Metadata-Version: 2.1
Name: data_migration_tool
Version: 0.1
Summary: A data migration tool (GCP, BigQuery)
Author-email: Jean-Baptiste Braun <jbaptiste.braun@gmail.com>
License: MIT License
Project-URL: homepage, https://github.com/jbbqqf/data_migration_tool
Classifier: Programming Language :: Python :: 3
Classifier: License :: OSI Approved :: MIT License
Classifier: Operating System :: OS Independent
Requires-Python: >=3.6
Description-Content-Type: text/markdown
Requires-Dist: google-cloud-bigquery==3.25.0

# dmt (Data migration tool)

Note: has been thought for GCP / BigQuery.

## Why this tool?

Most data transformation tools (dataform, dbt) have schema-on-read features. In other words, you don't have to take
care of the schema migration. This is enough 98% of the time.

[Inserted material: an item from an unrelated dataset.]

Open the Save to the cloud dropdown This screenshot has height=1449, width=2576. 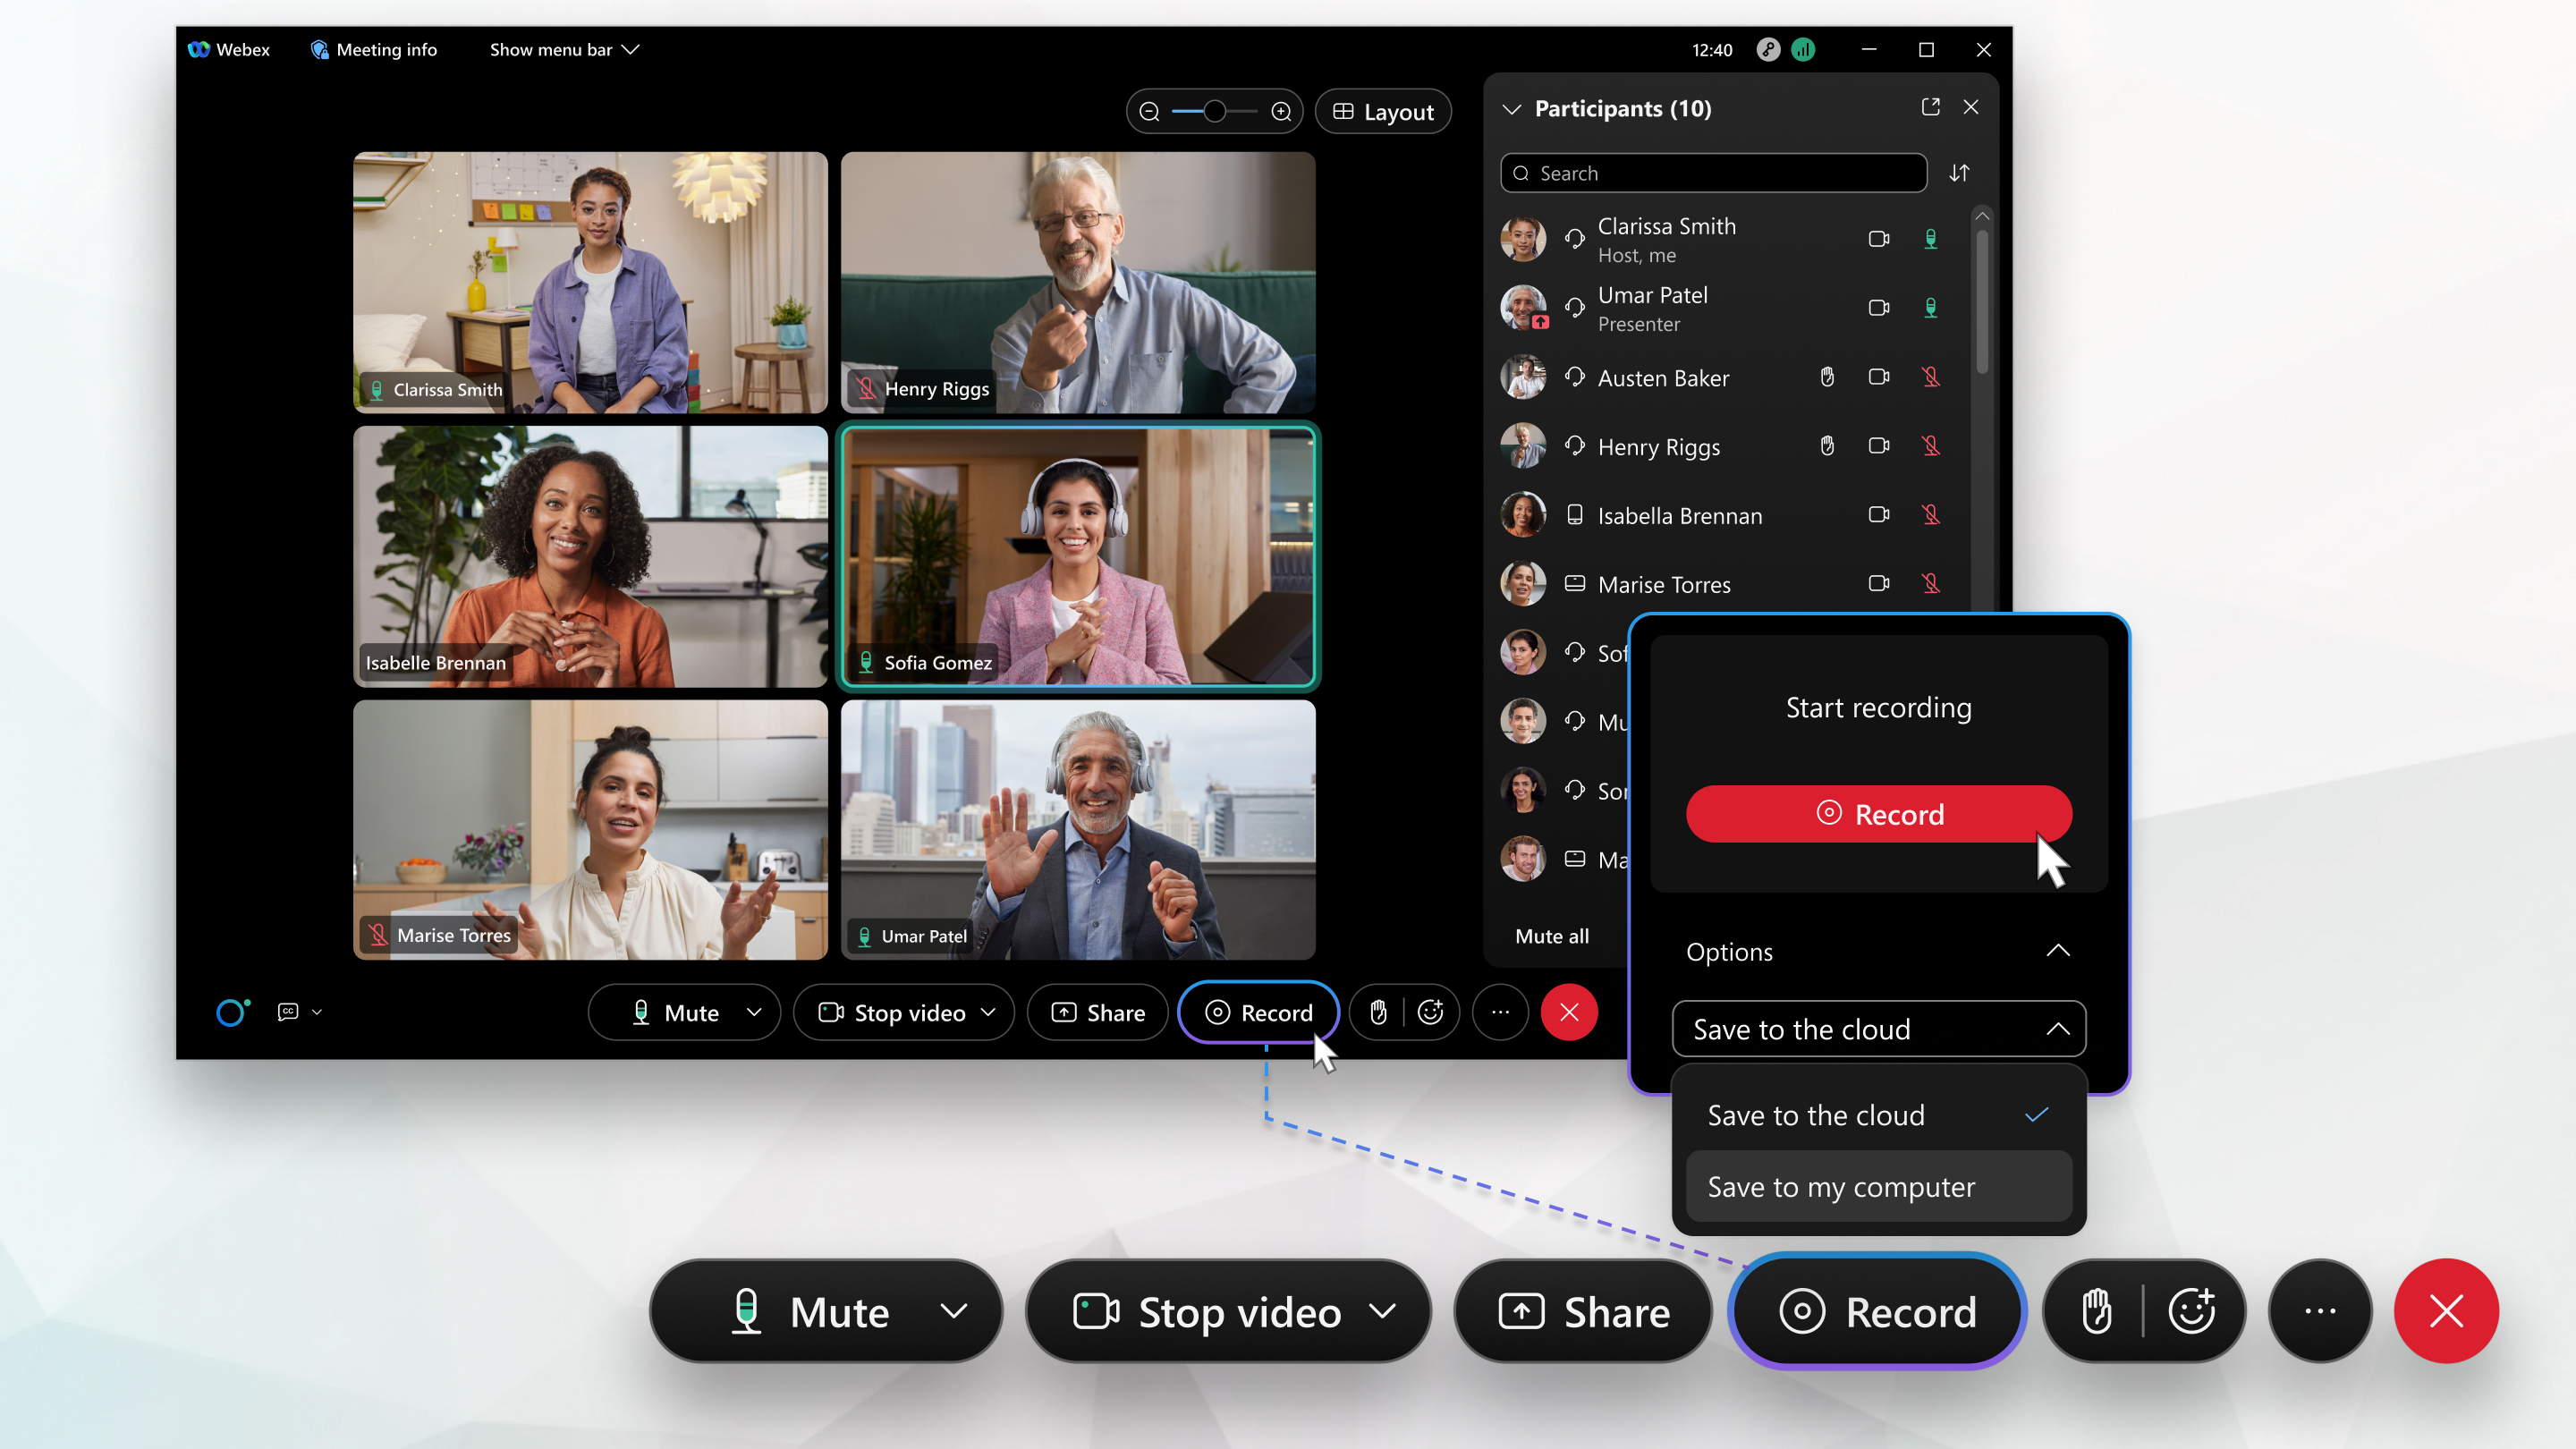point(1879,1030)
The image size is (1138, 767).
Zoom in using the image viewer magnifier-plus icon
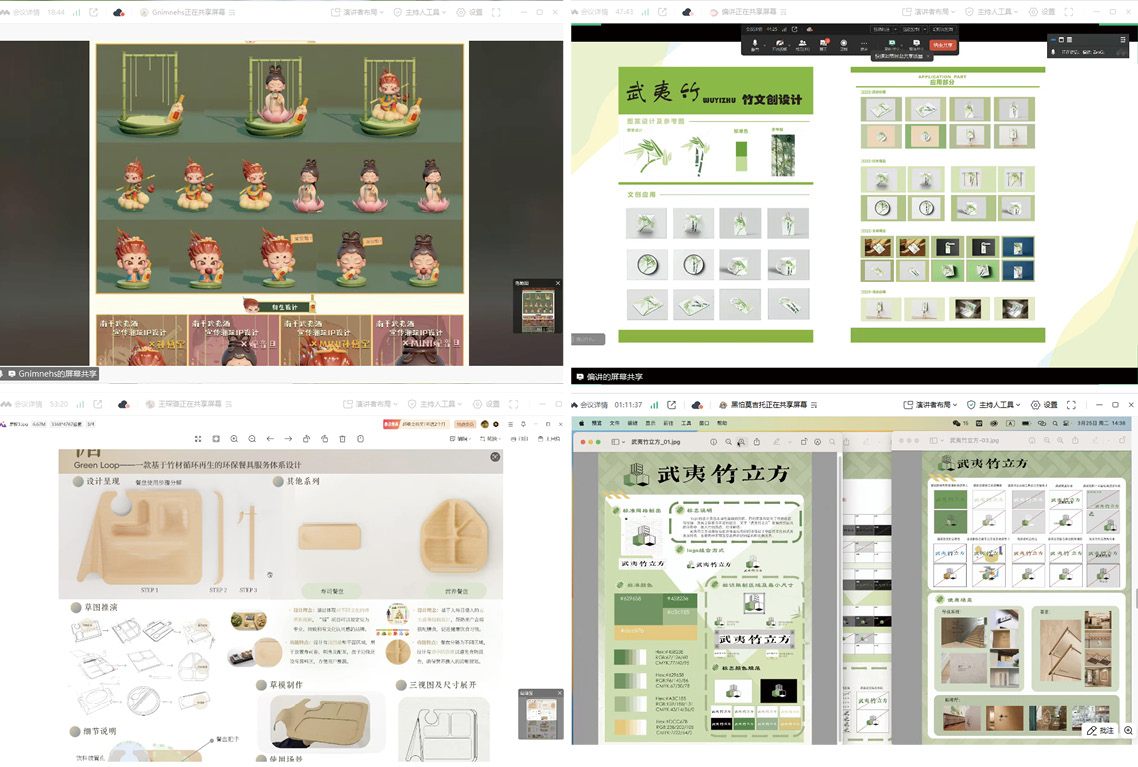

The main use case of this tool is to provide a framework to handle the remaining 2% of use cases when you want to automate the migration of your schemas:
- source tables
- big data tables

### Handle any BigQuery resource

This tool can/should only impact resources with a lifecycle (create, update, delete) that can be managed in SQL,
such as:
- views
- user defined functions (udfs)

## How to create a new BigQuery migration?

- Create a python file in a `migrations` directory
- The file should be named following the convention `XXXX_my_migration_name.py`
- Write a `migrate` and a `rollback` function

### This tool does not replace terraform

Note that you can use this tool to execute any side effect on your data and cloud resources that can be executed in
python thanks to the google cloud SDK.

That being said, we strongly recommend to manage your infrastructure resources with terraform.

## How to execute a migration?

### Executing a migration
```
PYTHONPATH=/PATH/TO/migrations dmt XXXX_my_migration_name.py
```

### Rolling back
```
PYTHONPATH=/PATH/TO/migrations dmt XXXX_my_migration_name.py --rollback
```

### Before executing
```
python3 -m venv venv
source venv/bin/activate
pip install -r requirements.txt
```

Runtime relies on [application default credentials](https://cloud.google.com/docs/authentication/provide-credentials-adc).
```
gcloud auth application-default login
```

Configure the project:
```
gcloud config set project my-gcp-project

or

export GOOGLE_CLOUD_PROJECT=my-gcp-project
```

## Limitations

Ideally this tool should support:
- Resolving the linked list of migration versions at runtime to understand that one migration comes after another one
- Executing multiple migrations versions from a single execution command
- Remembering the migration version by storing it in a database
- Reading the latest known version to understand all subsequent migrations to execute + execute them
- Proposing helper functions (`rename_table`, `rename_column`, `remove_column`, `add_column`, etc.) to generate
  migration and rollback SQL code
- Automatically executing `BEGIN TRANSACTION`, `COMMIT TRANSACTION` and `ROLLBACK TRANSATION` statements before / after
  executing the migrate and rollback functions. This would open the possibility to add a `--dry-run` flag, which would
  be convenient during development cycles.